Based on the National Business Group on Health’s survey, during open enrollment, employees may expect:
- Small increases in premium contributions and deductibles: One in three employers will make small increases to the percentage of premiums employees pay for individual and family coverage. About one in four respondents will also make small increases to deductibles.
- More spousal surcharges: More than one in three employers (34%) will implement surcharges for spouses who can obtain coverage through their own employer, an increase from 29% this year. A handful of employers will exclude spouses altogether when other coverage is available through an employer.
- Growth in CDHPs levels off: Overall, 83% of employers will offer a CDHP in 2016, up from 81% this year. In addition, one in three employers (33%) will only offer CDHPs to their employees in 2016. The vast majority (87%) of employers who offer CDHPs with a health savings account (HSA) will continue to make contributions to those to assist employees enrolled in CDHPs.
- Sharp increase in telehealth: Nearly three in four respondents (74%) plan to offer telehealth to employees in states where it is legal, a sharp increase from 48% this year.

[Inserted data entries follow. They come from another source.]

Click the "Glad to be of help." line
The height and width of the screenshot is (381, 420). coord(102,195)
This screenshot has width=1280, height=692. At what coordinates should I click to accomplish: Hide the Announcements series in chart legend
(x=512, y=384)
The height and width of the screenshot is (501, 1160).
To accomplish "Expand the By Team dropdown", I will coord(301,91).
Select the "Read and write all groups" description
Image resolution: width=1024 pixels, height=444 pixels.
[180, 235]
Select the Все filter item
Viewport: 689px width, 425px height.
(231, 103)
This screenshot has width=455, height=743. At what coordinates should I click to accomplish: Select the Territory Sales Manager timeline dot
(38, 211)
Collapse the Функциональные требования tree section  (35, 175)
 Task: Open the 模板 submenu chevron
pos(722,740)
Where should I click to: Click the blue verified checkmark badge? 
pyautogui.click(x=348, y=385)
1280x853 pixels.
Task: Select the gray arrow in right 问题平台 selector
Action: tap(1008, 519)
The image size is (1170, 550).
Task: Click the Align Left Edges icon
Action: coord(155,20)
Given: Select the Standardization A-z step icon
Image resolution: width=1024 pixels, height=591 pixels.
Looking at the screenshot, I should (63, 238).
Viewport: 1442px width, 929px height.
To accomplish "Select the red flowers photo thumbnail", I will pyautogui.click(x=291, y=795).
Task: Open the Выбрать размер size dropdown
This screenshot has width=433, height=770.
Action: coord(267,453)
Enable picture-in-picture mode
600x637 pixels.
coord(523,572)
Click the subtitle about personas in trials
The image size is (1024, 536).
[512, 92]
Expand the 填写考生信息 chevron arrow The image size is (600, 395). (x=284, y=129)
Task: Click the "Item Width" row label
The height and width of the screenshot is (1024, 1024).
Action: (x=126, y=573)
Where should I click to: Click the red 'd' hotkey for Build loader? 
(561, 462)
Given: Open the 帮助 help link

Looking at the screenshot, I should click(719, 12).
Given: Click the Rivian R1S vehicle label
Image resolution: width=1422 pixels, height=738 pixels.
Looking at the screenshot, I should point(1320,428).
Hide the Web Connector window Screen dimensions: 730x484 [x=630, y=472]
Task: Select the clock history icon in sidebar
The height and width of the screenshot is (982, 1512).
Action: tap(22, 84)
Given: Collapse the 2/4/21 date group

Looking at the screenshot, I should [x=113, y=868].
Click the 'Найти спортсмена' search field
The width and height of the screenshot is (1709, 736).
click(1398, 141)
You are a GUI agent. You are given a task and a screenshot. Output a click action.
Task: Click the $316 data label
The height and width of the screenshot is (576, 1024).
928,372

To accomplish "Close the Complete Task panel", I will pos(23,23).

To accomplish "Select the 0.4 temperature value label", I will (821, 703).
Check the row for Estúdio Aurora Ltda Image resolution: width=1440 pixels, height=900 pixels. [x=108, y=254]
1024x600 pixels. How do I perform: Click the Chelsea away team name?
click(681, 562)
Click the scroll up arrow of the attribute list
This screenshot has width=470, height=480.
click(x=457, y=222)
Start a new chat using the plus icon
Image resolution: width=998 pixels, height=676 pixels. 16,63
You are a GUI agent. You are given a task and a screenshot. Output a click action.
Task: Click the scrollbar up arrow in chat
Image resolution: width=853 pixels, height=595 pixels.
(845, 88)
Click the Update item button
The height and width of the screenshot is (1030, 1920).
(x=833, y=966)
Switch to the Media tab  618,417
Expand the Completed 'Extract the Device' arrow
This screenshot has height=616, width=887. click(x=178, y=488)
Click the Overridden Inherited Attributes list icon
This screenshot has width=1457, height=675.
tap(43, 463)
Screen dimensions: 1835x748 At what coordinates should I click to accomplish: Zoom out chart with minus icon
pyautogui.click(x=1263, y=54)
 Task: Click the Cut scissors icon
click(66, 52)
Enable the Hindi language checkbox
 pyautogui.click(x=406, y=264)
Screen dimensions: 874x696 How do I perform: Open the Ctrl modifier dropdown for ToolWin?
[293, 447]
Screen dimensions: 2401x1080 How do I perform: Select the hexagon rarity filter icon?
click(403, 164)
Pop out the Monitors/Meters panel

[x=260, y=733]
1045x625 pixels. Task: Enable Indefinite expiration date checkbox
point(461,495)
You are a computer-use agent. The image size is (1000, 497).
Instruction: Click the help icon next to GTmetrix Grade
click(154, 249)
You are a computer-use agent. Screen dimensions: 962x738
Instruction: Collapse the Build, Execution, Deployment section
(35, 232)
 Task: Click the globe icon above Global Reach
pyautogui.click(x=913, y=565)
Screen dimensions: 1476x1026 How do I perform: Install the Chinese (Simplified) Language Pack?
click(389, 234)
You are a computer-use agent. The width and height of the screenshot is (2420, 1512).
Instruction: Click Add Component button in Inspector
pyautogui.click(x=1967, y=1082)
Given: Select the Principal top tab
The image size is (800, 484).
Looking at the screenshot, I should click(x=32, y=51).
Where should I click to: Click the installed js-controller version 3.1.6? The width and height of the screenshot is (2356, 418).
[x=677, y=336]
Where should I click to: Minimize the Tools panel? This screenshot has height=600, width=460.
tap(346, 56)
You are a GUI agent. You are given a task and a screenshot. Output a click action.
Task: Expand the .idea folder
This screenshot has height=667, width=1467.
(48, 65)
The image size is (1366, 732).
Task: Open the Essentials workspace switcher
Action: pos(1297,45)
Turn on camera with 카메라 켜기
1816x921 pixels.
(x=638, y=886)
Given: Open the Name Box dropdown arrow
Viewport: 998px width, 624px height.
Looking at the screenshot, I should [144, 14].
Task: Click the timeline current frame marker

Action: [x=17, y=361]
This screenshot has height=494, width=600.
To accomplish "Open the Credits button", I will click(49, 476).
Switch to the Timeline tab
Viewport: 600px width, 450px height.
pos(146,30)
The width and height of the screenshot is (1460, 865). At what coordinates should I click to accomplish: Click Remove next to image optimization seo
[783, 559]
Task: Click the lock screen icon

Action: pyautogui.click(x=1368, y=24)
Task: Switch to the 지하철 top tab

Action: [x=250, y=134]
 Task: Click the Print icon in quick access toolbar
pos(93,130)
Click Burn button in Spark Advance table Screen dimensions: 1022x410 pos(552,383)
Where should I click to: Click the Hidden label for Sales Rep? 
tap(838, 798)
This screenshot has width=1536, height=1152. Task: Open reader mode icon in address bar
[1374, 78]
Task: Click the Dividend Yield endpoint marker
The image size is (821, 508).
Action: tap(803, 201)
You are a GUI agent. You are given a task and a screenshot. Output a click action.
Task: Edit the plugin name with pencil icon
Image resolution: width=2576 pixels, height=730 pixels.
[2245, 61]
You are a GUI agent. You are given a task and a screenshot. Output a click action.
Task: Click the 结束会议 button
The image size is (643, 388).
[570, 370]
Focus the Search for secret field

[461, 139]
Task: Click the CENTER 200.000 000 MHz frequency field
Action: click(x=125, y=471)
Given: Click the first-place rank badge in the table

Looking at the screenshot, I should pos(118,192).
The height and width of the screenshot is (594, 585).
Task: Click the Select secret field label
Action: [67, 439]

- Access to health care tools and resources: More than eight in 10 respondents (81%) plan to offer nurse coaching for care and condition management, while 73% will offer nurse coaching for lifestyle management. Nearly three in four respondents (73%) provide employees with self-service decision making tools to help them become better health care consumers.
NEXT: Employer views about private exchanges
While no employers plan to eliminate health care coverage and pay the penalty for not doing so, some employers continue to look at the viability of private exchanges. By 2016, 3% of respondents will have moved their active employees to a private exchange. Nearly one-quarter of respondents (24%) are considering a private exchange for active employees sometime in the future, but that is a decline from last year, when 35% were considering private exchanges.
Contrary to the active population, the trend of employers partnering with a private exchange for retirees is growing. By 2016, nearly one-quarter of respondents (24%) will offer retirees coverage through a private exchange, versus just 10% in 2013.
Employers, however, continue to have mixed views about how private exchanges will perform, the NBGH says. The three features that most employers are confident a private exchange would do better than they could were providing more choice of plans, complying with regulations and supporting a defined contribution approach. However, they are less confident in the ability of private exchanges to outperform employer efforts to control health care costs, assist employees with questions and problems, and engage employees in better health care decision-making.
“While we continue to see interest in private exchanges among large employers, there really hasn’t been much movement. Many of the models in the marketplace have yet to mature and so it’s not surprising that many employers are still taking a wait-and-see approach when it comes to private exchanges. Employers need to do their due diligence, ask questions, and study the options closely. The jury is still out as to whether a private exchange can manage costs and care more efficiently than what employers are currently doing on their own,” says Brian Marcotte, president and CEO of the NBGH.The survey, based on responses from 140 of the nation’s largest corporations, was conducted in June, 2015.